We've all been there; you're driving down the road when you see a lonely dog aimlessly wandering around. This dog is either lost or a stray. This situation is especially gut-wrenching for pet parents who want nothing more than for dogs to have a safe place to call home. Oftentimes, we can't help but picture our beloved pets in that situation. If you have a desire to help a dog in need, here are a few important things to keep in mind while interacting with the next stray or lost dog that you encounter.

Be Cautious

Safety is the first and most important aspect of rescuing a stray or lost dog. The dog may be unpredictable and even possibly aggressive. If this is the case, it is recommended that you stay in your car and call a local humane society for a helping hand if possible. Just make sure to keep track of the dog so that you can notify the agency of the dog's whereabouts.

If the dog is not aggressive, then try to restrain it with a barrier such as a carrier, leash, or rope. You don't want to continue to let the dog roam busy streets. As you get closer to the animal, use caution. You do not want to get scratched or bitten, especially if you are unsure of the dog's medical history, so be sure to approach the animal slowly and calmly. A great way to gain the trust of a stray dog is by offering it strong-smelling, enticing food.

Visit a Veterinarian

Determine if the animal needs medical care. If you decide that the dog you have picked up needs immediate veterinary care, then be prepared to take on the financial responsibilities that come with the visits. There may be resources to help you along the way, but if time is of the essence, this is something you'll need to confront quickly. Caring for a sick or injured animal can be expensive, but it is because of generous pet rescuers that stray dogs get second chances at good health and even greater lives. You may want to look into crowdfunding efforts as well.

If you are not considering rescuing a stray dog but want to help the cause, you can contact your local vet clinic and ask about how you can donate money or volunteer your time.

Try to Find the Owner

After you have rescued the dog and made sure it is safe and healthy, it is so important that you try to find the owner of the dog. Put yourself in the owner's shoes; what would you want a rescuer to do if he or she found your cherished pet?

First things first, check for ID. If the dog has tags of any kind, with or without owner identification, chances are, he is someone's pet. If the owner's information is readily available, of course, the next step is to contact them as soon as possible.

If the tags lack contact information or if there are no tags at all, you should bring the dog to a vet or local animal shelter to get scanned for a microchip.
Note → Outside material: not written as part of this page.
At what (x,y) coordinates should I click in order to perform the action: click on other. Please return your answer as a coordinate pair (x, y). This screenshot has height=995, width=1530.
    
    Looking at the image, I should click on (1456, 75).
There, staff will scan the dog for a microchip, and if the dog is chipped, the staff will be able to access owner information either by calling the microchip company or accessing the database.

If the dog is not microchipped and has no tags, try posting a picture of the dog with a short description of where you found the dog on Facebook or the Nextdoor App. Social platforms like these have helped thousands of lost dogs find their way home.

Here are a couple of other steps you can take to find the owner: create a flyer with the dog's photo and post it around your community. You can also file a "found dog" report through your local animal shelter.

What if the Dog Has No Tags & No Owner Comes Forward

If none of the above tactics are successful, then you may want to consider bringing the dog to a local animal shelter or rescue organization. If possible, and only after careful consideration, welcome the dog into your own home. Use these 6 signs to find out if you're ready for a dog. Note that you must dedicate a lot of time and energy to finding the owner of the stray day before you can decide on this step.

Notify an Animal Shelter

Understandably, it can be hard to surrender an animal to a shelter, especially if you are uncertain of its future. Animal shelters are one of the most common places where parents of missing pets come to look for their lost dogs and often maintain a database of lost pets. Shelters are also where many homeless or stray dogs find their forever families and homes.

If you feel that the dog is a lost pet and don't feel comfortable leaving the dog at the shelter, and you can do so, consider letting the dog stay in your home. At the same time, notify the shelter and send them a picture of the dog so that they can hold onto it and/or log them into a database in case the owners do turn up.

Help the Owners Out by Making Fliers

You can help speed up the reunification process by posting fliers and online "found" notices. Make sure all fliers and notices have a clear photo, description of the dog, and how to contact you.


Dogs have soft spots in all pet parents' hearts and the last thing we want to see is a lost dog wandering, far from home. Hopefully, these tips have helped you formulate an action plan in the event you come across a lost dog. After all, there's no better fairytale ending than reuniting a lost dog with its owner or helping a dog find his forever home.